[Data provided]:
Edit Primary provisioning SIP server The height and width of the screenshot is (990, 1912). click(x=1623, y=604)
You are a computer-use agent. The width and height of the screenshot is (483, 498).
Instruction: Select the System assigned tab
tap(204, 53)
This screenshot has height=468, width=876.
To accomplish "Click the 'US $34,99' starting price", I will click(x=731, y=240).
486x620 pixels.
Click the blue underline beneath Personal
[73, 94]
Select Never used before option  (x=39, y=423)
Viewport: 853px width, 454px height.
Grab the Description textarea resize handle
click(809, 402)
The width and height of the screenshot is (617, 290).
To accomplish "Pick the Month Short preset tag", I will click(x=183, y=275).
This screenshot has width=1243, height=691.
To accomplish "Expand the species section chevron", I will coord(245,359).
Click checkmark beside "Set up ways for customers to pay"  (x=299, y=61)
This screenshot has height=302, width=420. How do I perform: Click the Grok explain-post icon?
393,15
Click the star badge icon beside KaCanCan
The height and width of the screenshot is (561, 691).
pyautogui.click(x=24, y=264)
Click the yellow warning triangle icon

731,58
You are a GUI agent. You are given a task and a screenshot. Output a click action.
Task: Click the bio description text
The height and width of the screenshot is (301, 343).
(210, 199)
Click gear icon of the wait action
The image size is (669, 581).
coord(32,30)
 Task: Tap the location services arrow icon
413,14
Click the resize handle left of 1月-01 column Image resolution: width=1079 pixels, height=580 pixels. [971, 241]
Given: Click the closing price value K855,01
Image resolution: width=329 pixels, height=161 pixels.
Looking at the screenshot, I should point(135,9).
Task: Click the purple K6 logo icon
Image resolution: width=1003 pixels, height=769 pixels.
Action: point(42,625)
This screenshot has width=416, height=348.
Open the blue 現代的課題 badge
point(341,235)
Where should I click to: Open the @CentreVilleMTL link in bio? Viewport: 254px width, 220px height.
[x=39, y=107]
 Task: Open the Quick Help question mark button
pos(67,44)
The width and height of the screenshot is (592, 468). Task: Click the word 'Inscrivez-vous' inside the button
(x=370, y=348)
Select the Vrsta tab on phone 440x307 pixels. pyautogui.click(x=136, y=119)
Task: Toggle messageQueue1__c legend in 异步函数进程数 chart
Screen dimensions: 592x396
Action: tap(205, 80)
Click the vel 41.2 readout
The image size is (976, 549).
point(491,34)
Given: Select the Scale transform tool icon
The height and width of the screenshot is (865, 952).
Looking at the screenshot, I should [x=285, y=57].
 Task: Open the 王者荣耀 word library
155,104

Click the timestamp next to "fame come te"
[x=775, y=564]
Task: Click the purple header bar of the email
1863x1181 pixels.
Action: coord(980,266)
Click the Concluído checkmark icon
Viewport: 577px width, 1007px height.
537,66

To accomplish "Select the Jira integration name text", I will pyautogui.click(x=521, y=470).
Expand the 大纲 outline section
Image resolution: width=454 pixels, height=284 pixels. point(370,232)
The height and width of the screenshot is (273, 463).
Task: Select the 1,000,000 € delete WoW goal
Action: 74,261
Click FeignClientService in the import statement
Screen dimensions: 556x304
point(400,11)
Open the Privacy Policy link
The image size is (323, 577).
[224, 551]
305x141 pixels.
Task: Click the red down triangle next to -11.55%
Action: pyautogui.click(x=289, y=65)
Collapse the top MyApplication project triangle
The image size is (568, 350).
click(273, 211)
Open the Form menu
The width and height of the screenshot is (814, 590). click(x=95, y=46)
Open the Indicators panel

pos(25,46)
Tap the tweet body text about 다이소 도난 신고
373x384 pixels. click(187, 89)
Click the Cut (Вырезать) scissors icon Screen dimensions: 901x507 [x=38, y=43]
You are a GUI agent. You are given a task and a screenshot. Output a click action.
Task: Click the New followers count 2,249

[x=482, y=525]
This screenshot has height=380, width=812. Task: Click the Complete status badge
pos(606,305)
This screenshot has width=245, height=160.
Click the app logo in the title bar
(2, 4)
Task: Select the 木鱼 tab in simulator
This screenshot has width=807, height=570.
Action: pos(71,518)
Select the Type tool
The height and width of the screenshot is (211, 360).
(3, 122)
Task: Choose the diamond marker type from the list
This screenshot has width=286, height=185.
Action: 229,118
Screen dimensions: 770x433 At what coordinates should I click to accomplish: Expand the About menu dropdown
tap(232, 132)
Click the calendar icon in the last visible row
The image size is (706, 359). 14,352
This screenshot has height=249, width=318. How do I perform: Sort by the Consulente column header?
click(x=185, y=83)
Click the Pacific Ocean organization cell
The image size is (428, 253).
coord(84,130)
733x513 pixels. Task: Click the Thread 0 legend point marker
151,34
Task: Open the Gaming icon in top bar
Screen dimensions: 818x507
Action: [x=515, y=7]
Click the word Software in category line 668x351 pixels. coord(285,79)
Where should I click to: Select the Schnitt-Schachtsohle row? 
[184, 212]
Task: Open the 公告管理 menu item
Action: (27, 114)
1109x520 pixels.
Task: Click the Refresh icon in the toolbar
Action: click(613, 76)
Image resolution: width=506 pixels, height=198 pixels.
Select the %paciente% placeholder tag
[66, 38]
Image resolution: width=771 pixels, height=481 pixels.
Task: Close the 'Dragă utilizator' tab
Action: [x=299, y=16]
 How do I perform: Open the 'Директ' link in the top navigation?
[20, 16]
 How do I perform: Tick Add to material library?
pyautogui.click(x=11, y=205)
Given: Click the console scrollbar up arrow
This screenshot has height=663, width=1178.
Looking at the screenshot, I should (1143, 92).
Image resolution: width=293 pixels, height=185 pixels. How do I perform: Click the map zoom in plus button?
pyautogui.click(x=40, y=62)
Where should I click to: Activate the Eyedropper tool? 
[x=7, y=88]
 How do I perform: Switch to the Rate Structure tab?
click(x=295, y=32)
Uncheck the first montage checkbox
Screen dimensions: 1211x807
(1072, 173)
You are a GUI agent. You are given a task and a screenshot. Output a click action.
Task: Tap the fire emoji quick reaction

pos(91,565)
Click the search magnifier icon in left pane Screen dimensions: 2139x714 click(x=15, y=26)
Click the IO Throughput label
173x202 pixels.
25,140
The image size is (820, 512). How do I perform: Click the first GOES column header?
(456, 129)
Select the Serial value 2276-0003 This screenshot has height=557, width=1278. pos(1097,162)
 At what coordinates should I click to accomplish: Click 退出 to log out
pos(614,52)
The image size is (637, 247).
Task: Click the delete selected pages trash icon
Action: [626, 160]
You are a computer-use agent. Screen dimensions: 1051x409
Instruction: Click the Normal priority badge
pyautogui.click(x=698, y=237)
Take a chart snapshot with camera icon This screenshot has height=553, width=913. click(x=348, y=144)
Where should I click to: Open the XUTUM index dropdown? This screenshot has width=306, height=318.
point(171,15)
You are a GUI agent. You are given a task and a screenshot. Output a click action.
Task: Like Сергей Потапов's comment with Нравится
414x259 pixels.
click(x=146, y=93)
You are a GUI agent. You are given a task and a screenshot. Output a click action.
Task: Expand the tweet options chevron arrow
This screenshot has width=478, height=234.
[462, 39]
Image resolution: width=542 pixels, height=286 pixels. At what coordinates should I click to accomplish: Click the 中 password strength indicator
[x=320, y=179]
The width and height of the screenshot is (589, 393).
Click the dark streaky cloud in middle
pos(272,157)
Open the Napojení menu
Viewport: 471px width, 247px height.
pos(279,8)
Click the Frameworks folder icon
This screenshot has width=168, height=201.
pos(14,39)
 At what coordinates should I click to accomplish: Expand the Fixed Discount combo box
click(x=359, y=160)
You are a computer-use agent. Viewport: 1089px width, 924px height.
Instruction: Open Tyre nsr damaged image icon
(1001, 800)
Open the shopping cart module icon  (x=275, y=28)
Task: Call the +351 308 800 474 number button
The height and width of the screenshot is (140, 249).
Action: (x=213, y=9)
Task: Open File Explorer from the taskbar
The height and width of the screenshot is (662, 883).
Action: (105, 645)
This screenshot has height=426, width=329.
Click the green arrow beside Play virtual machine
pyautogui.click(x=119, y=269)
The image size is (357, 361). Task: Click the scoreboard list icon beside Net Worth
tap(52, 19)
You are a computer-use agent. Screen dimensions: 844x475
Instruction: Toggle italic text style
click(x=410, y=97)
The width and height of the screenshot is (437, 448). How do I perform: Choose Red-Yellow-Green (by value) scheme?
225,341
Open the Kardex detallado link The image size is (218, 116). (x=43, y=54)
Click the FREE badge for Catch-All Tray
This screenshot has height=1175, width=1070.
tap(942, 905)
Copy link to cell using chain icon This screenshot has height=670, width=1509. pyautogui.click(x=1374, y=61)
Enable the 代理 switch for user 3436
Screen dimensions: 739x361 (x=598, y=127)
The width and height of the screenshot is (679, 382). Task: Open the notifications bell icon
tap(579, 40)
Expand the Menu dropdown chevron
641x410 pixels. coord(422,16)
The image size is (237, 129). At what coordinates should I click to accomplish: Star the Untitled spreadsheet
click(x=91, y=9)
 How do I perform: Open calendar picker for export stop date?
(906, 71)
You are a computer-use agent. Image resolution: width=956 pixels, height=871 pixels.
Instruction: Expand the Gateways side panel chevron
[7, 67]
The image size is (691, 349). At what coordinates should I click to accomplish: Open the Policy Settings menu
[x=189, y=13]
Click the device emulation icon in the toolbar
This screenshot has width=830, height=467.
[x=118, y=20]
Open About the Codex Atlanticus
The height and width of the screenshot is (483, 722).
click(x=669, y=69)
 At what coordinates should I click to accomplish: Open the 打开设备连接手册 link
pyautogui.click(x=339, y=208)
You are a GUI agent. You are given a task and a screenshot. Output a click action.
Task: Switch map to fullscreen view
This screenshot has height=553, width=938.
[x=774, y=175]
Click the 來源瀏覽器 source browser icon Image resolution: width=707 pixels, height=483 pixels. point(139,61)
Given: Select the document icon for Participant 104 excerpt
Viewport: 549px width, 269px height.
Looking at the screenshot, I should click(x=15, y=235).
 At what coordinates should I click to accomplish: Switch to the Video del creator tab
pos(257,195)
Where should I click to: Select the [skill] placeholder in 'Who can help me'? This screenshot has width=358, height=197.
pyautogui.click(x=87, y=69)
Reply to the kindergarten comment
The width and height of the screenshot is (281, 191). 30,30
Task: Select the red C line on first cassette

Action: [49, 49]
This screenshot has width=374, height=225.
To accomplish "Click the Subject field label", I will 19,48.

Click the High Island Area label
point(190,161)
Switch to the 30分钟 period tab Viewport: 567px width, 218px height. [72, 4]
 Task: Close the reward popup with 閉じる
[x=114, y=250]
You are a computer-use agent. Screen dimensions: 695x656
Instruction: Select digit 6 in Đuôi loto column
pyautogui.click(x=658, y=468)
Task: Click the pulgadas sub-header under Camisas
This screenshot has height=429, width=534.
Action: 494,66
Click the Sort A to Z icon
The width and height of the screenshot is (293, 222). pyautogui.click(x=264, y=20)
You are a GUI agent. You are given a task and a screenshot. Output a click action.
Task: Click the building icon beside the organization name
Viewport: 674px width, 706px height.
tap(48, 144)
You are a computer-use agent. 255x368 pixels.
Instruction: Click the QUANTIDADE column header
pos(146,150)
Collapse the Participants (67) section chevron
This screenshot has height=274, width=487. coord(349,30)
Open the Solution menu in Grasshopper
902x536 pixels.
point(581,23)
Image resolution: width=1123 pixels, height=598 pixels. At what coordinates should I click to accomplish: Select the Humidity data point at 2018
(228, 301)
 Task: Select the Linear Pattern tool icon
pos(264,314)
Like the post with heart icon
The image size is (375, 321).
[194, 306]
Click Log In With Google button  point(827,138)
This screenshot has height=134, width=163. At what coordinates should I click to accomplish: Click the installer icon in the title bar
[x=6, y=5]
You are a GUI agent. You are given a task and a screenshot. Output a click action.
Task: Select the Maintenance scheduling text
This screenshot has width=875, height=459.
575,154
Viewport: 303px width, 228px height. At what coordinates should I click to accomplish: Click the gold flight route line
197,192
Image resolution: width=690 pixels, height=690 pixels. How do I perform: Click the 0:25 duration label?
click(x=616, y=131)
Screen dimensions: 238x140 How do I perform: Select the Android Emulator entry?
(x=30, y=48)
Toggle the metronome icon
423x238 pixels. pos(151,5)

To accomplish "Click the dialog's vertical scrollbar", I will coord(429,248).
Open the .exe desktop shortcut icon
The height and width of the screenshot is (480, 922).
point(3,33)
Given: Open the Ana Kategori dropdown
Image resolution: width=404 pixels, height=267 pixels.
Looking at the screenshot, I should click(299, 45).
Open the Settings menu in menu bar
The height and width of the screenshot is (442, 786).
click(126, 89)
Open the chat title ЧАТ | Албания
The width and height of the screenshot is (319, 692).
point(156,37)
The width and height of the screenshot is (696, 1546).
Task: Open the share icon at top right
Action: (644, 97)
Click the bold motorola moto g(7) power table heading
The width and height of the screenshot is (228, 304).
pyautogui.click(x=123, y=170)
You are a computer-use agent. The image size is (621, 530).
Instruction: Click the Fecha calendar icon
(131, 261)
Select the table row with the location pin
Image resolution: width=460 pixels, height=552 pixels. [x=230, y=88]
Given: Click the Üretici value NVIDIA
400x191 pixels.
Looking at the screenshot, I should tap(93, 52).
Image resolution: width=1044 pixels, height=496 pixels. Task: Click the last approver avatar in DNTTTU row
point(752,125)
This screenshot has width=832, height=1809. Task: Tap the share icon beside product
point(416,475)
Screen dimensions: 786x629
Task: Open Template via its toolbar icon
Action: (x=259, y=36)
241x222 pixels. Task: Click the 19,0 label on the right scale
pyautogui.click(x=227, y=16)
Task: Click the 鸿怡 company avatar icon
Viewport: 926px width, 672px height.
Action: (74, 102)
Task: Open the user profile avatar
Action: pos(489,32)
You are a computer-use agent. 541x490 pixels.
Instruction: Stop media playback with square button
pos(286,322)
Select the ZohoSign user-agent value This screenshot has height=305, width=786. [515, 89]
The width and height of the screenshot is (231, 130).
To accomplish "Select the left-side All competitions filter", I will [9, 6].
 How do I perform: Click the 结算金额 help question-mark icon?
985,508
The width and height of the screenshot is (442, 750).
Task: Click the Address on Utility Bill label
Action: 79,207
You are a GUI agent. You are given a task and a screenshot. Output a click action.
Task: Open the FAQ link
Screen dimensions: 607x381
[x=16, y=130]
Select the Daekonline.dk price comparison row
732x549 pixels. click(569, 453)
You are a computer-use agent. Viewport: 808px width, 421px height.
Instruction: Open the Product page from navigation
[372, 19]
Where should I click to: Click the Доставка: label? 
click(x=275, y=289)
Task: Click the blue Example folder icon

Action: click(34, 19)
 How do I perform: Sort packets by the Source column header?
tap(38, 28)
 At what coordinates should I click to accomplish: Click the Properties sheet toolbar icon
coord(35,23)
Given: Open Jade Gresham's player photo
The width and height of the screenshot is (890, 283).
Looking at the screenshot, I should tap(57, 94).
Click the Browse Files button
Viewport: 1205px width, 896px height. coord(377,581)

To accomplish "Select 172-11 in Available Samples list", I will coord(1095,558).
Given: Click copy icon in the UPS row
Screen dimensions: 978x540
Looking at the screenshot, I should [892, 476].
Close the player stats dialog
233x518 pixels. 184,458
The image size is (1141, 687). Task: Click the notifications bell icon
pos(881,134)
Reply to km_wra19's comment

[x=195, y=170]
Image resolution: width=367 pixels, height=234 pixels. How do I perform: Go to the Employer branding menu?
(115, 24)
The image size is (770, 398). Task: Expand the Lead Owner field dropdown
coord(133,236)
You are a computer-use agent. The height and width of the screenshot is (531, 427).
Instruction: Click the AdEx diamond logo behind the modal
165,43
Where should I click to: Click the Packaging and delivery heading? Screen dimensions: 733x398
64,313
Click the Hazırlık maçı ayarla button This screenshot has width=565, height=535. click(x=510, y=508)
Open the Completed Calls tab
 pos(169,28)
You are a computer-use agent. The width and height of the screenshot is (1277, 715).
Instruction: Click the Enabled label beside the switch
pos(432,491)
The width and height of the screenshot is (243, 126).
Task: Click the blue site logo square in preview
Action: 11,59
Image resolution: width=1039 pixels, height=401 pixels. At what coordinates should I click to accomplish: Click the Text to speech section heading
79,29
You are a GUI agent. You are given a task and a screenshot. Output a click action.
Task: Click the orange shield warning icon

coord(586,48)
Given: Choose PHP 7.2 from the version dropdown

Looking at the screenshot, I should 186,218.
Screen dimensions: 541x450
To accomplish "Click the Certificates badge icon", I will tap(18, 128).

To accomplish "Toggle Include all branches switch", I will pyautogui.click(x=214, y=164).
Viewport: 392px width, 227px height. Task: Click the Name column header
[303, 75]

[Problem description]:
Above are the records; copy exactly the lines from the line with "Task: Expand the tweet options chevron arrow" through the line with "Open the shopping", both included.

[Response box]:
Task: Expand the tweet options chevron arrow
This screenshot has width=478, height=234.
[462, 39]
Image resolution: width=542 pixels, height=286 pixels. At what coordinates should I click to accomplish: Click the 中 password strength indicator
[x=320, y=179]
The width and height of the screenshot is (589, 393).
Click the dark streaky cloud in middle
pos(272,157)
Open the Napojení menu
Viewport: 471px width, 247px height.
pos(279,8)
Click the Frameworks folder icon
This screenshot has width=168, height=201.
pos(14,39)
 At what coordinates should I click to accomplish: Expand the Fixed Discount combo box
click(x=359, y=160)
You are a computer-use agent. Viewport: 1089px width, 924px height.
Instruction: Open Tyre nsr damaged image icon
(1001, 800)
Open the shopping cart module icon  (x=275, y=28)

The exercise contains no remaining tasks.